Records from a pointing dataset
◇ ◇ ◇

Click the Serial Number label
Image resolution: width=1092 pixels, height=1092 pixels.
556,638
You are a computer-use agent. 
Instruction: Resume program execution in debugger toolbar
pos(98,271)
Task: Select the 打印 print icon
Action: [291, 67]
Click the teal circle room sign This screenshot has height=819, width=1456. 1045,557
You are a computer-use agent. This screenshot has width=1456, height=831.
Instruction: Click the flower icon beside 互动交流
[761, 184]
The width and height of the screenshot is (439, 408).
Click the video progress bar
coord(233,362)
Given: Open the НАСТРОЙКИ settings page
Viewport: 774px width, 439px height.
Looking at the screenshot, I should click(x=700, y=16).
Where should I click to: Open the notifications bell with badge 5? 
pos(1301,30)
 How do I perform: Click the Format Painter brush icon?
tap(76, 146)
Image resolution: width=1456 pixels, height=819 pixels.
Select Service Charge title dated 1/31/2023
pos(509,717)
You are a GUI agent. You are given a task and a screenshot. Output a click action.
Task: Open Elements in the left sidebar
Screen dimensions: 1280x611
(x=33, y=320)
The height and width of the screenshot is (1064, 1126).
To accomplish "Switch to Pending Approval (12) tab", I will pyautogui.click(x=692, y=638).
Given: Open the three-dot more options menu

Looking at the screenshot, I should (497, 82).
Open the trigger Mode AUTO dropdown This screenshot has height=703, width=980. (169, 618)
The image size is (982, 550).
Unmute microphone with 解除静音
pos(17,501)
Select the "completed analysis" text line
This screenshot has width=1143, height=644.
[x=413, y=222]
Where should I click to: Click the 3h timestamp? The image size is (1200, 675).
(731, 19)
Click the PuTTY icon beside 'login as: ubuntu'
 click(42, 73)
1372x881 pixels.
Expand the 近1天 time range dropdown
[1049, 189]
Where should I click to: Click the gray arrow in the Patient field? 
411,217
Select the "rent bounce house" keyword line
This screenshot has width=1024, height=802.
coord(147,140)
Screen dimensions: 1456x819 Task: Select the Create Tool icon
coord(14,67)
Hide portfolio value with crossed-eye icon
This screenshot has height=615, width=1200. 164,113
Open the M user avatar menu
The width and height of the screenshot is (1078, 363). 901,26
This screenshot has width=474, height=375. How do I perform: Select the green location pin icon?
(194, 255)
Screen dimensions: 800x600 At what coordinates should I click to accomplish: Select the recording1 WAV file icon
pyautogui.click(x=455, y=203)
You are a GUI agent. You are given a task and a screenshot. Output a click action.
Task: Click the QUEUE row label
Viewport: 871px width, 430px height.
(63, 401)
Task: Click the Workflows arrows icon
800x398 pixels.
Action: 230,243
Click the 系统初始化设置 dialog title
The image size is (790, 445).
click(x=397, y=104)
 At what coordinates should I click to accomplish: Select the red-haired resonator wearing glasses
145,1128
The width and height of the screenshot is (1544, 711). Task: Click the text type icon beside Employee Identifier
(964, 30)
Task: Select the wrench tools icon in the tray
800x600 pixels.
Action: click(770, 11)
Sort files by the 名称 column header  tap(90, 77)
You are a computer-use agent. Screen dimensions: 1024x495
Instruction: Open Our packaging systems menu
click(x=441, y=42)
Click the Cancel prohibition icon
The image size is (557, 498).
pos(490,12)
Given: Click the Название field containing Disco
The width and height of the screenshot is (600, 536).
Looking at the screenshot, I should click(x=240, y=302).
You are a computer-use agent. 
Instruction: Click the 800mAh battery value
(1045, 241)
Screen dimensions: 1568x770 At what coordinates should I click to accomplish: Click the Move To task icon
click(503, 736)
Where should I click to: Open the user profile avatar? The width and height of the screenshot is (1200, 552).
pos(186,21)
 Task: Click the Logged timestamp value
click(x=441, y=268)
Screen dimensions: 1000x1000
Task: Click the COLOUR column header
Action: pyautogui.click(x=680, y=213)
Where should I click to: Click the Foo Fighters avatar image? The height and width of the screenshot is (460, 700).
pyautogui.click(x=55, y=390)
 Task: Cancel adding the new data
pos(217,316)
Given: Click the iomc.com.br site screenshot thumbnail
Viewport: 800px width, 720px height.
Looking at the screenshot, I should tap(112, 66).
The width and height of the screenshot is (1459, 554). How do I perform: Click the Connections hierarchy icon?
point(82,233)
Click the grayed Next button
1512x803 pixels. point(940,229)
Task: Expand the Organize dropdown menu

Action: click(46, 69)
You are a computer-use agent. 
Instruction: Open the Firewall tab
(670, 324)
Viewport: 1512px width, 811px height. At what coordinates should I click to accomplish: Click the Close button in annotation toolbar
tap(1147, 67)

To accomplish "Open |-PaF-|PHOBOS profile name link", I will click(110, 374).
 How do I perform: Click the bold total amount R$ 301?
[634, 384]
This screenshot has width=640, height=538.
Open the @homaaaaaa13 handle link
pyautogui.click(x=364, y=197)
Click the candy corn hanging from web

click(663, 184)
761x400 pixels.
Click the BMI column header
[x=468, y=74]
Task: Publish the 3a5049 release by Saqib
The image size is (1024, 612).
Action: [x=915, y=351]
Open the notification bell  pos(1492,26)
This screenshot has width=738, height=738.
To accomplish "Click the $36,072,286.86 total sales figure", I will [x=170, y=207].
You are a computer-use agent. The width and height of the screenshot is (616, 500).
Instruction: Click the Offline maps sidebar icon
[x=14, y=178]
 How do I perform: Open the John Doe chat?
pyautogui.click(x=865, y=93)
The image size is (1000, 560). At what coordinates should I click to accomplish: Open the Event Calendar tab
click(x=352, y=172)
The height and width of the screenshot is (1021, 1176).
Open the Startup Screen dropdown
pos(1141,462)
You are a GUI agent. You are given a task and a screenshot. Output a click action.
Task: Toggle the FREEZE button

◇ ◇ ◇

_EXERCISE_
Return each line of the records that contains the word "dimensions".

_ANSWER_
Screen dimensions: 1280x611
Screen dimensions: 1456x819 Task: Select the Create Tool icon
Screen dimensions: 800x600 At what coordinates should I click to accomplish: Select the recording1 WAV file icon
You are a computer-use agent. Screen dimensions: 1024x495
Screen dimensions: 1568x770 At what coordinates should I click to accomplish: Click the Move To task icon
Screen dimensions: 1000x1000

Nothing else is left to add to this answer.